How to use traffic based discovery in ServiceNow
In ServiceMapping (part of ServiceNow), I am often asked if one should use traffic based discovery or not. The answer is simple. Traffic based discovery should only be used in an incomplete map when you are testing.
If your patterns are complete and working, the whole map is displayed without using traffic based discovery. If you turn traffic based off and the map is incomplete, something is wrong with your patterns (provided the server is discovered, credentials are working etc.).
When I am working on a map, I often turn traffic based discovery on and off. Turning on provides a good overview of the CI’s I might be missing. Yes, this is something the application owner should know, but sometimes this information is beneficial for that person too. This can also initiate a discussion on which CIs should be in the map.

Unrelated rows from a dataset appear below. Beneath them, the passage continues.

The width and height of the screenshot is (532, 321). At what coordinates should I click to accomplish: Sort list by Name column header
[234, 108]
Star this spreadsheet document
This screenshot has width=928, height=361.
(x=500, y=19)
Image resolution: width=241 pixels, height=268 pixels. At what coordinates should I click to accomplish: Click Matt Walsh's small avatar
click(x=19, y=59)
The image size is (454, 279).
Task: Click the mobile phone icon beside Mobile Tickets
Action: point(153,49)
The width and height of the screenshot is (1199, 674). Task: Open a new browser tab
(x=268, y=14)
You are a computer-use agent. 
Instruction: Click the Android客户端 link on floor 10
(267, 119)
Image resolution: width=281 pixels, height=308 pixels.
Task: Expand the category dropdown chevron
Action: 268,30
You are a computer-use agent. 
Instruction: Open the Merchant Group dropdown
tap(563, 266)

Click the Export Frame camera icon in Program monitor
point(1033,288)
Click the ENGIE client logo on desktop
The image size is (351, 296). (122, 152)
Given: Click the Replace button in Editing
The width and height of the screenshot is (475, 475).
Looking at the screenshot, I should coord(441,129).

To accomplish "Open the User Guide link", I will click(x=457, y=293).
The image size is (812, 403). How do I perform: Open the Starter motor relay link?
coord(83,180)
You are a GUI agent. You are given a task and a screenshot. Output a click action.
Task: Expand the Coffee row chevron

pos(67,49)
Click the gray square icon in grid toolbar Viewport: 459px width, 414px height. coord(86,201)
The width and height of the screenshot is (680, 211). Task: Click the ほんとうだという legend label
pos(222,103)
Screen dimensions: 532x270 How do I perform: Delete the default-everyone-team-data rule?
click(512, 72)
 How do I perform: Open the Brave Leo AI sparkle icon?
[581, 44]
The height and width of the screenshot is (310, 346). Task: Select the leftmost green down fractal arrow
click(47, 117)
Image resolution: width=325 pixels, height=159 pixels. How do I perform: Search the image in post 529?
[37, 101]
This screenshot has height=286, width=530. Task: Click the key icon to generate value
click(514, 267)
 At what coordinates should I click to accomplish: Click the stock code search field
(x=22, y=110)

When enabling traffic based discovery, all related CI’s found using netstat will be displayed on the map. If I see that I am missing a CI, I return to my pattern to include that CI. Once I have updated my pattern, I turn off traffic based discovery to make sure the new CI is displayed without using it.
I have created a very simple pattern for my SCOM installation. The below map shows the differences between turning traffic based discovery on and off.
The CIs inside the green lines is the pattern based, while the CIs inside the blue lines are traffic based. This lets us know what the servers inside the green lines connects to network-wise. Based on whether these CIs should be in the map, the pattern will be updated. If not, I will simply turn off traffic based discovery and consider my map complete.